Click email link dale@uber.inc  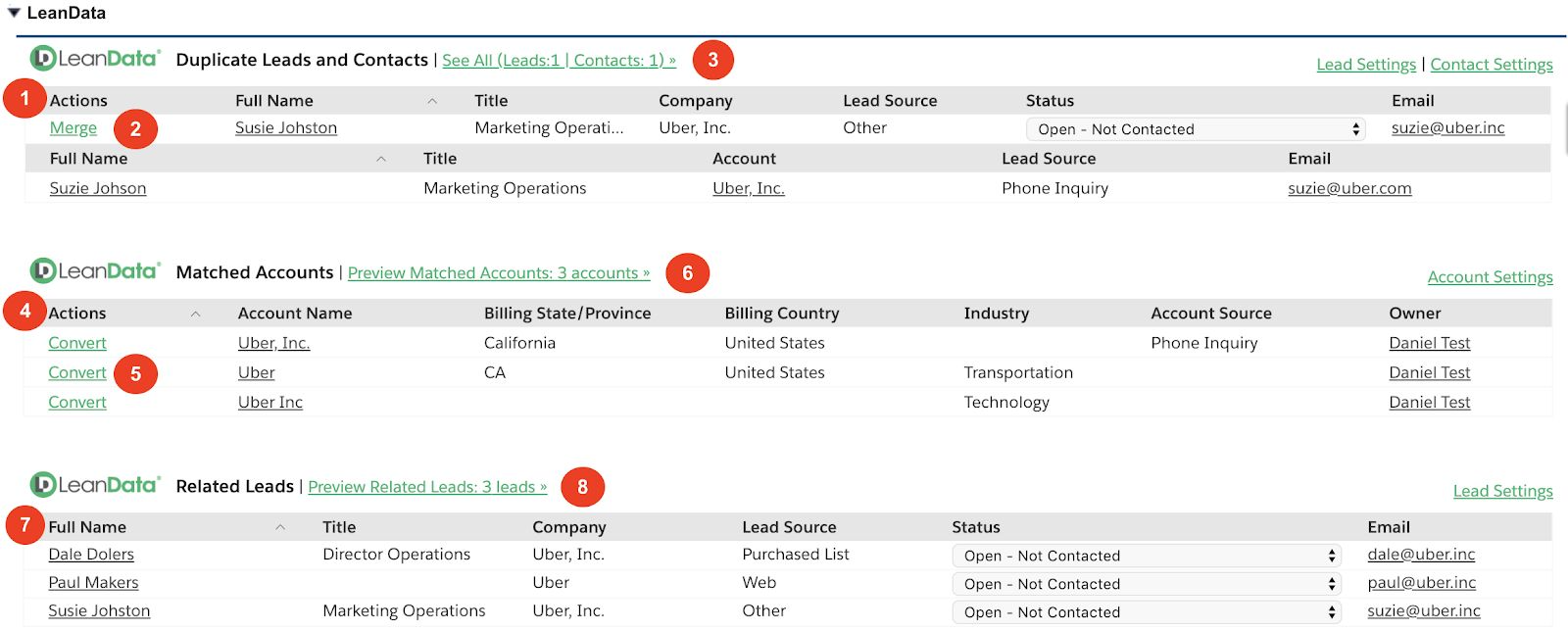click(x=1421, y=555)
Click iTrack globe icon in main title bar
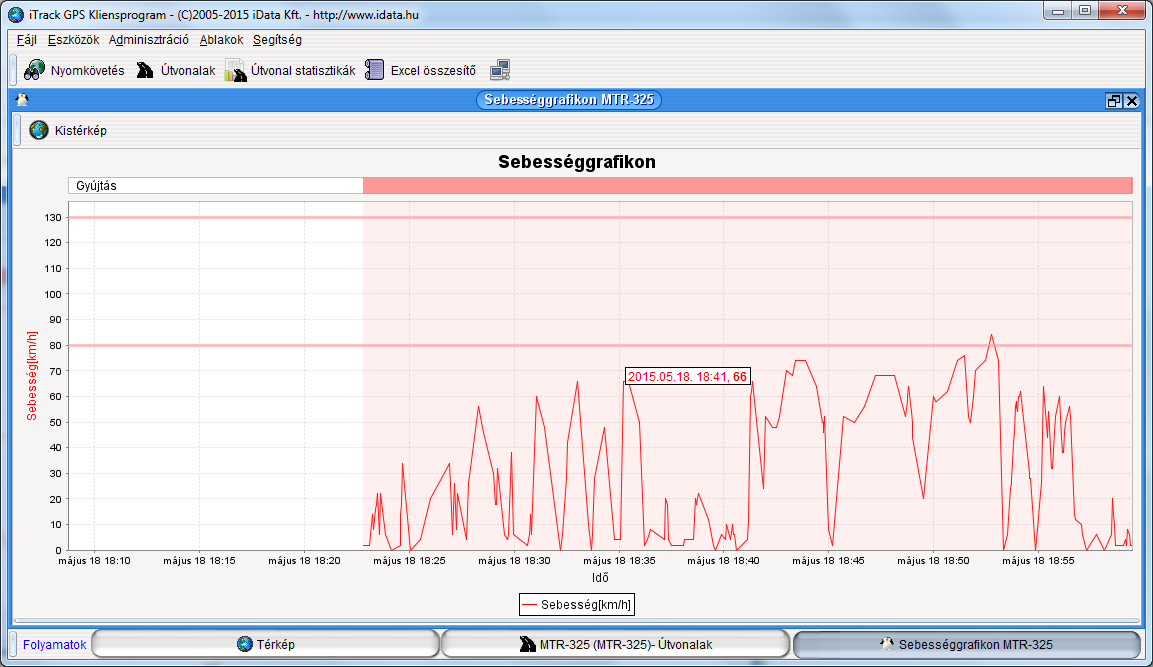The height and width of the screenshot is (667, 1153). (15, 13)
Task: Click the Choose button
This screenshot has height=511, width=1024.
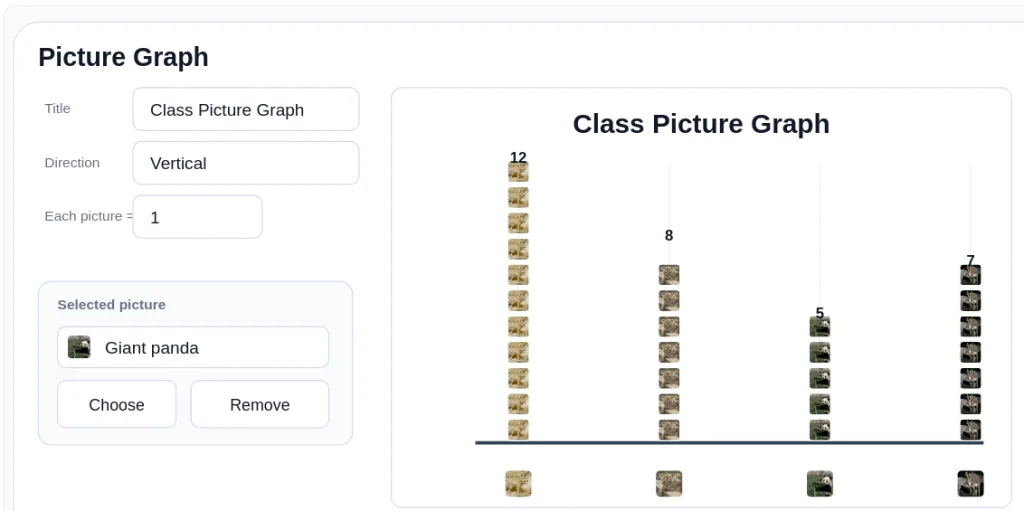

□ □ □ □ □ □ □

* **What is required**
Rewrite the items as a numbered list, starting at the line containing "Task: Click the Choose button" and running through the last line of the items. Skip blank lines and omit the pictures.

* **Completed task**
1. Task: Click the Choose button
2. This screenshot has height=511, width=1024.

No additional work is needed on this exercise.